Top of Data section

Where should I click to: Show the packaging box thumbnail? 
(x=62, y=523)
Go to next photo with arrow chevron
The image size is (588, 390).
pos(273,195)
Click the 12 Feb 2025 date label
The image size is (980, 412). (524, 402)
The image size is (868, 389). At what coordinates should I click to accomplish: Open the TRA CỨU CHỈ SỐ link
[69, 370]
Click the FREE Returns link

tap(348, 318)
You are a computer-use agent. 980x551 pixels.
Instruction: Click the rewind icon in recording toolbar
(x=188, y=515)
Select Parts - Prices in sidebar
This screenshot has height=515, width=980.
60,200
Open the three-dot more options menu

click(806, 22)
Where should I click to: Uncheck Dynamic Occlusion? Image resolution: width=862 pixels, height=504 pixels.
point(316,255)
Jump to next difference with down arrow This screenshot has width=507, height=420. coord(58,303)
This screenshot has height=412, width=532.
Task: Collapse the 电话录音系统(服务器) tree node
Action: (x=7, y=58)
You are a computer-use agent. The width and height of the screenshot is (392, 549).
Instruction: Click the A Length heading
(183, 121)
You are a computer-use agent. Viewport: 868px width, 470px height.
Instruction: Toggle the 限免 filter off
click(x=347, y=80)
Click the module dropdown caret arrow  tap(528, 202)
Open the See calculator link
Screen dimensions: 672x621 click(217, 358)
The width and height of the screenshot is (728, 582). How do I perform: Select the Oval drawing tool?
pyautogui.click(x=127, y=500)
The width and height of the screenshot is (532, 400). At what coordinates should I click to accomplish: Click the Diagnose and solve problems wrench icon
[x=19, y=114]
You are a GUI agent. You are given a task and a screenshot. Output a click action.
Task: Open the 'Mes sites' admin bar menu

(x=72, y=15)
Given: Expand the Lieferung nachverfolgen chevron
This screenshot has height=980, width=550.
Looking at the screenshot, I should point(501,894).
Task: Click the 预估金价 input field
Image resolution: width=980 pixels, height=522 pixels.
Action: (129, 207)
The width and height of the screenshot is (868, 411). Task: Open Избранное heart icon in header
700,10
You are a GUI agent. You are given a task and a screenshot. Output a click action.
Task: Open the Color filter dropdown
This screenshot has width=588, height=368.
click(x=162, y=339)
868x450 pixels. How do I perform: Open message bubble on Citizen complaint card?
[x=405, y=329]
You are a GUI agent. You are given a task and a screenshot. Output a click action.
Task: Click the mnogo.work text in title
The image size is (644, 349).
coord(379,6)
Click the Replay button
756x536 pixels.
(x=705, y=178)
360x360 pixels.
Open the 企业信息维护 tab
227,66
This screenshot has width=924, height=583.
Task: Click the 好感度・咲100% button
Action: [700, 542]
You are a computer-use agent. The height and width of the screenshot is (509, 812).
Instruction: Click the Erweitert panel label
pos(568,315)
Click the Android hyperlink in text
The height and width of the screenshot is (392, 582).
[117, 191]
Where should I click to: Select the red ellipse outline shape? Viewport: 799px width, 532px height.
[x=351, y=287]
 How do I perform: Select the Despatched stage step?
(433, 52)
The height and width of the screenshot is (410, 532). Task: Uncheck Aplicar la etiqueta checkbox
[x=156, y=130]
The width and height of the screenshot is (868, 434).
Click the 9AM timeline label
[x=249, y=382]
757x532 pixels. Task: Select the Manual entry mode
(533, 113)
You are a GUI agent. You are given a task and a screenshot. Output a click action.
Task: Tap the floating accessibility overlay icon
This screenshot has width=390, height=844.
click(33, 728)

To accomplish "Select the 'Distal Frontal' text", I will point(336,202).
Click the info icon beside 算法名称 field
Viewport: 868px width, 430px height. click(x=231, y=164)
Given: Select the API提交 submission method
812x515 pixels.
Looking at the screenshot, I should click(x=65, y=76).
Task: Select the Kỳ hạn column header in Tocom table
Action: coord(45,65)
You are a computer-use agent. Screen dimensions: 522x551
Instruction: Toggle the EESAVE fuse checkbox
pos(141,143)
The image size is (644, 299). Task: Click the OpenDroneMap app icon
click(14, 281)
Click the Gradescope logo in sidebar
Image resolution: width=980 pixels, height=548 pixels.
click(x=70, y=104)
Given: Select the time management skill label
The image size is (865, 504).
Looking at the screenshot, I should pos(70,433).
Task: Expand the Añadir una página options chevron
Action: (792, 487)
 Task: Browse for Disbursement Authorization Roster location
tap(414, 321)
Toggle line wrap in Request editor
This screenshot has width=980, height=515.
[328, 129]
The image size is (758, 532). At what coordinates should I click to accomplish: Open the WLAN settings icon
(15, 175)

Bottom of Data section

Please copy out every entry word for word.

Where should I click to: Show the packaging box thumbnail? 
(x=62, y=523)
Go to next photo with arrow chevron
The image size is (588, 390).
pos(273,195)
Click the 12 Feb 2025 date label
The image size is (980, 412). (524, 402)
The image size is (868, 389). At what coordinates should I click to accomplish: Open the TRA CỨU CHỈ SỐ link
[69, 370]
Click the FREE Returns link

tap(348, 318)
You are a computer-use agent. 980x551 pixels.
Instruction: Click the rewind icon in recording toolbar
(x=188, y=515)
Select Parts - Prices in sidebar
This screenshot has height=515, width=980.
60,200
Open the three-dot more options menu

click(806, 22)
Where should I click to: Uncheck Dynamic Occlusion? Image resolution: width=862 pixels, height=504 pixels.
point(316,255)
Jump to next difference with down arrow This screenshot has width=507, height=420. coord(58,303)
This screenshot has height=412, width=532.
Task: Collapse the 电话录音系统(服务器) tree node
Action: (x=7, y=58)
You are a computer-use agent. The width and height of the screenshot is (392, 549).
Instruction: Click the A Length heading
(183, 121)
You are a computer-use agent. Viewport: 868px width, 470px height.
Instruction: Toggle the 限免 filter off
click(x=347, y=80)
Click the module dropdown caret arrow  tap(528, 202)
Open the See calculator link
Screen dimensions: 672x621 click(217, 358)
The width and height of the screenshot is (728, 582). How do I perform: Select the Oval drawing tool?
pyautogui.click(x=127, y=500)
The width and height of the screenshot is (532, 400). At what coordinates should I click to accomplish: Click the Diagnose and solve problems wrench icon
[x=19, y=114]
You are a GUI agent. You are given a task and a screenshot. Output a click action.
Task: Open the 'Mes sites' admin bar menu

(x=72, y=15)
Given: Expand the Lieferung nachverfolgen chevron
This screenshot has height=980, width=550.
Looking at the screenshot, I should point(501,894).
Task: Click the 预估金价 input field
Image resolution: width=980 pixels, height=522 pixels.
Action: (129, 207)
The width and height of the screenshot is (868, 411). Task: Open Избранное heart icon in header
700,10
You are a GUI agent. You are given a task and a screenshot. Output a click action.
Task: Open the Color filter dropdown
This screenshot has width=588, height=368.
click(x=162, y=339)
868x450 pixels. How do I perform: Open message bubble on Citizen complaint card?
[x=405, y=329]
You are a GUI agent. You are given a task and a screenshot. Output a click action.
Task: Click the mnogo.work text in title
The image size is (644, 349).
coord(379,6)
Click the Replay button
756x536 pixels.
(x=705, y=178)
360x360 pixels.
Open the 企业信息维护 tab
227,66
This screenshot has width=924, height=583.
Task: Click the 好感度・咲100% button
Action: [700, 542]
You are a computer-use agent. The height and width of the screenshot is (509, 812).
Instruction: Click the Erweitert panel label
pos(568,315)
Click the Android hyperlink in text
The height and width of the screenshot is (392, 582).
[117, 191]
Where should I click to: Select the red ellipse outline shape? Viewport: 799px width, 532px height.
[x=351, y=287]
 How do I perform: Select the Despatched stage step?
(433, 52)
The height and width of the screenshot is (410, 532). Task: Uncheck Aplicar la etiqueta checkbox
[x=156, y=130]
The width and height of the screenshot is (868, 434).
Click the 9AM timeline label
[x=249, y=382]
757x532 pixels. Task: Select the Manual entry mode
(533, 113)
You are a GUI agent. You are given a task and a screenshot. Output a click action.
Task: Tap the floating accessibility overlay icon
This screenshot has width=390, height=844.
click(33, 728)

To accomplish "Select the 'Distal Frontal' text", I will point(336,202).
Click the info icon beside 算法名称 field
Viewport: 868px width, 430px height. click(x=231, y=164)
Given: Select the API提交 submission method
812x515 pixels.
Looking at the screenshot, I should click(x=65, y=76).
Task: Select the Kỳ hạn column header in Tocom table
Action: coord(45,65)
You are a computer-use agent. Screen dimensions: 522x551
Instruction: Toggle the EESAVE fuse checkbox
pos(141,143)
The image size is (644, 299). Task: Click the OpenDroneMap app icon
click(14, 281)
Click the Gradescope logo in sidebar
Image resolution: width=980 pixels, height=548 pixels.
click(x=70, y=104)
Given: Select the time management skill label
The image size is (865, 504).
Looking at the screenshot, I should pos(70,433).
Task: Expand the Añadir una página options chevron
Action: (792, 487)
 Task: Browse for Disbursement Authorization Roster location
tap(414, 321)
Toggle line wrap in Request editor
This screenshot has width=980, height=515.
[328, 129]
The image size is (758, 532). At what coordinates should I click to accomplish: Open the WLAN settings icon
(15, 175)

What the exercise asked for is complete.